Thank you for the question. I can think of two reasons:

(1) You wouldn't want someone to secretly remove or demote your own commentary. But secretive content moderation is extremely common on today's major platforms. In order to be heard there, you would need to fight back against the practice, and you cannot effectively do that while keeping secrets yourself.

(2) Undisclosed content moderation does not express any kind of message, and therefore the platforms' use of it may not even be protected by the first amendment.

#2 is currently under discussion in a few cases before the Supreme Court:

https://twitter.com/rhaksw/status/1752367424303771948

Interesting.

Re: #2

How is it a free speech issue when someone kicks you off their property? It has nothing to do with speech so why would the first amendment be involved?

  • And to add to that, USA's 1st Amendment applies only to actions by the government. But this does mean that in other situations that redress is never available. It just may require more nuance or collective action, or conversely, even the willingness to let something go.

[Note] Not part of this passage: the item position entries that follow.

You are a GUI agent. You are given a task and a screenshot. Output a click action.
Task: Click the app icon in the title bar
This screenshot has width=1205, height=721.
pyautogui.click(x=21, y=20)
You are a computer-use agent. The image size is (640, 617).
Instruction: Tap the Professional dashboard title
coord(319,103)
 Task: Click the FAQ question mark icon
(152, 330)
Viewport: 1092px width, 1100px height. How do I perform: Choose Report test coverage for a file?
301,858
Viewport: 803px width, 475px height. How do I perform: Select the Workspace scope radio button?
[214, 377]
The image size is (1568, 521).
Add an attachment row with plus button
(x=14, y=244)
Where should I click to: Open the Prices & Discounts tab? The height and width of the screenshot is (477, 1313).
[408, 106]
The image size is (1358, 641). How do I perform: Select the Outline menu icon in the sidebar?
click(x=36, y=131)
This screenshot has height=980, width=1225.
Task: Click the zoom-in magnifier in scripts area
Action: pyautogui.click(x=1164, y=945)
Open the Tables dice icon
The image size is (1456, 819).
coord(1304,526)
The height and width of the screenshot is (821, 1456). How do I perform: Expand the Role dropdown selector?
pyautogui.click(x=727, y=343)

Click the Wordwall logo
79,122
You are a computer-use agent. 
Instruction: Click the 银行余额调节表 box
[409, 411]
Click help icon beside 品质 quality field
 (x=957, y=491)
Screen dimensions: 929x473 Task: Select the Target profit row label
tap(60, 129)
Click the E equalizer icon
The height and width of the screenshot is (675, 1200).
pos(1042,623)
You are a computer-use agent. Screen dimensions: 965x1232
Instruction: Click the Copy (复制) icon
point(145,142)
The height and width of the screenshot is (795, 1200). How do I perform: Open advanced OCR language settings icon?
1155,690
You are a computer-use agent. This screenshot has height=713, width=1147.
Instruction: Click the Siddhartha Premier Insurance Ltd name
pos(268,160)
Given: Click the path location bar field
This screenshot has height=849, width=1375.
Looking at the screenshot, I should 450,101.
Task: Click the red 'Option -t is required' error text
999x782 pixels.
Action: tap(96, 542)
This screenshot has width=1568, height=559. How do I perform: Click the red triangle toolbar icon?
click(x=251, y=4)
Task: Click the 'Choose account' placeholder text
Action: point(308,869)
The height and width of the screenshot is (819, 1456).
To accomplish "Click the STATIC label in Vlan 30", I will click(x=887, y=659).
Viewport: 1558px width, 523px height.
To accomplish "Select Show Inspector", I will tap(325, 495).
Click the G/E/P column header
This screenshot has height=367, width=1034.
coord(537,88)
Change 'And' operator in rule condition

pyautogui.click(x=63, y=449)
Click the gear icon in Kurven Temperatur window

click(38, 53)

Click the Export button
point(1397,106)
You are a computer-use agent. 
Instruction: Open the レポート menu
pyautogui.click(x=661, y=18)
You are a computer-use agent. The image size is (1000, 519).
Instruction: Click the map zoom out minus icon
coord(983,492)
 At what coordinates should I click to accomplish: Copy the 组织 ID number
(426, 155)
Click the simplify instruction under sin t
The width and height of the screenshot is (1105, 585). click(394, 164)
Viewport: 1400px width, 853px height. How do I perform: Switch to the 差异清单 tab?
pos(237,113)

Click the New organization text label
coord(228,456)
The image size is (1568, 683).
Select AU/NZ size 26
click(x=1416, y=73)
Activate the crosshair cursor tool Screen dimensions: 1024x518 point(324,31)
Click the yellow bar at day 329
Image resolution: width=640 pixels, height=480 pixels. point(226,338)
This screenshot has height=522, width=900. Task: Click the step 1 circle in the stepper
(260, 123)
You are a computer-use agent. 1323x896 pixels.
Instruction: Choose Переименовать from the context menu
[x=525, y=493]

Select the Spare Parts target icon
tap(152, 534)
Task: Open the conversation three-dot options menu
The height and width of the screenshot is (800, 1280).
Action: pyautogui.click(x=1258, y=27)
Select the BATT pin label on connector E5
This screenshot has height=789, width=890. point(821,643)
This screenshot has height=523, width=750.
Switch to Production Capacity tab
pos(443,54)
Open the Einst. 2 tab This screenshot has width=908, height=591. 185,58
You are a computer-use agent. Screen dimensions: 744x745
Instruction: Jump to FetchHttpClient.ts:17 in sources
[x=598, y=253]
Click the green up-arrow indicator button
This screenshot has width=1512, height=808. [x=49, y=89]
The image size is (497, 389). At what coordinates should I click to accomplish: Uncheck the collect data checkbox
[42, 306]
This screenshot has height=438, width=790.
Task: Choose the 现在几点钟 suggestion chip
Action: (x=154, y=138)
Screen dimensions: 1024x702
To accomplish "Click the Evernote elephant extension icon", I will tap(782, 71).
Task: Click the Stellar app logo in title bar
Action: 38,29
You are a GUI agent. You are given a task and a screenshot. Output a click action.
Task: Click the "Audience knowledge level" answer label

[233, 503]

    (I am not commenting in this message on whether an HN issue may exist or should be let go. On those matters, I am still reading.)

  • In the case of shadow banning, you haven't kicked them off your property. You're asking them to stay while you earn ad money from their attention.

    See the linked tweet for a more lawyerly argument in defense of shadow banning. The question before the court may hinge upon whether or not shadow banning expresses a message.